── Selected passage

Skallas says that ‘walking is as necessary as sleep’. As it happens, the history of the flâneur is bound up the somnambulant. I would love to know what Skallas thinks about taking a walk at night. For Benjamin, the night-walker more closely resembles the form of the ‘opium-eater, the dreamer, the ecstatic’ which he positions against the more ‘profanely’ illuminated form of the flaneur, the ‘reader’ and ‘thinker’.
My favourite depiction of the night-walk is Dickens’s essay, ‘Night Walks’ (1860). Dickens describes his experiences wandering the streets of London after midnight, stricken with insomnia, in the early 1850s. For the sleepless Dickens, the metropolis at night becomes a literal ‘dreamworld’, and the illusory optical experience of the city in darkness literally ‘phantasmagorical’. At night, the metropolis, designed to be dynamic and occupied, is deserted and thus rendered a doubly unnatural landscape. Dickens describes walking into a theatre on one occasion, calling it a ‘great dry Well[s]’. The sensorium at night being so transformed, Dickens’ imagination fills in the gaps. He describes it as an almost hallucinatory experience:
The ground at my feet where, when last there, I had seen the peasantry of Naples dancing among the vines, reckless of the burning mountain which threatened to overwhelm them, was now in possession of a strong serpent of engine-hose, watchfully lying in wait for the serpent Fire, and ready to fly at it if it showed its forked tongue.

────
── Dataset excerpts

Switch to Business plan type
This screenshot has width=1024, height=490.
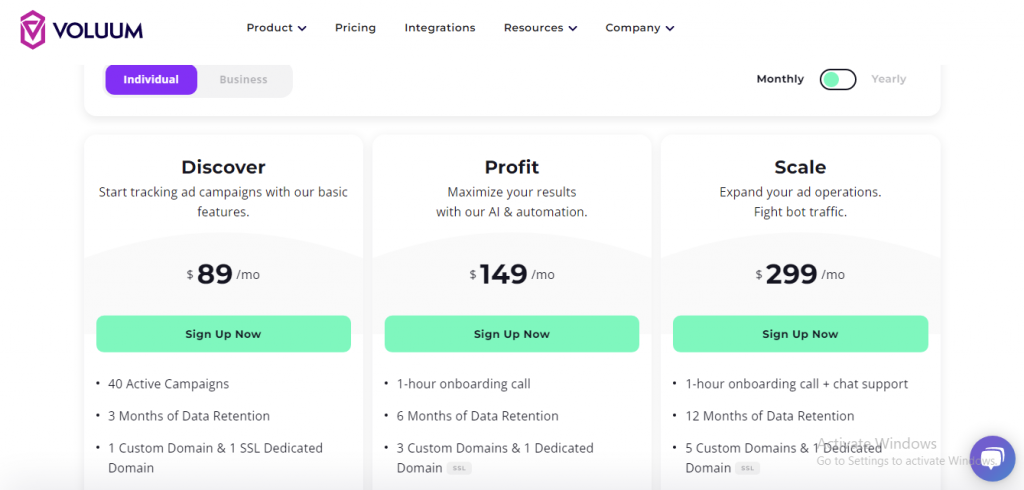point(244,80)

────
── Dataset excerpts

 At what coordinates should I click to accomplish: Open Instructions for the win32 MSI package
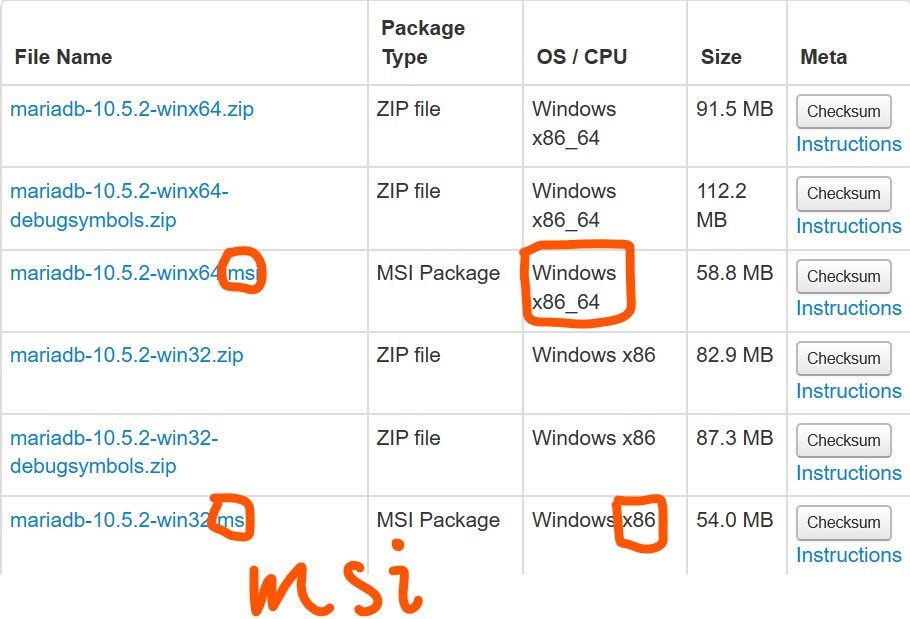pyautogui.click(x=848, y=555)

────

◆ What you need to do
1: In the passage about night walking, what year is given for Dickens's essay "Night Walks"?
2: Transcribe the passage about night walking from "Skallas says that" up to and including "the ‘reader’ and ‘thinker’.".
Rely only on the passage about night walking.

◆ Solutions in order
1: 1860

2:
Skallas says that ‘walking is as necessary as sleep’. As it happens, the history of the flâneur is bound up the somnambulant. I would love to know what Skallas thinks about taking a walk at night. For Benjamin, the night-walker more closely resembles the form of the ‘opium-eater, the dreamer, the ecstatic’ which he positions against the more ‘profanely’ illuminated form of the flaneur, the ‘reader’ and ‘thinker’.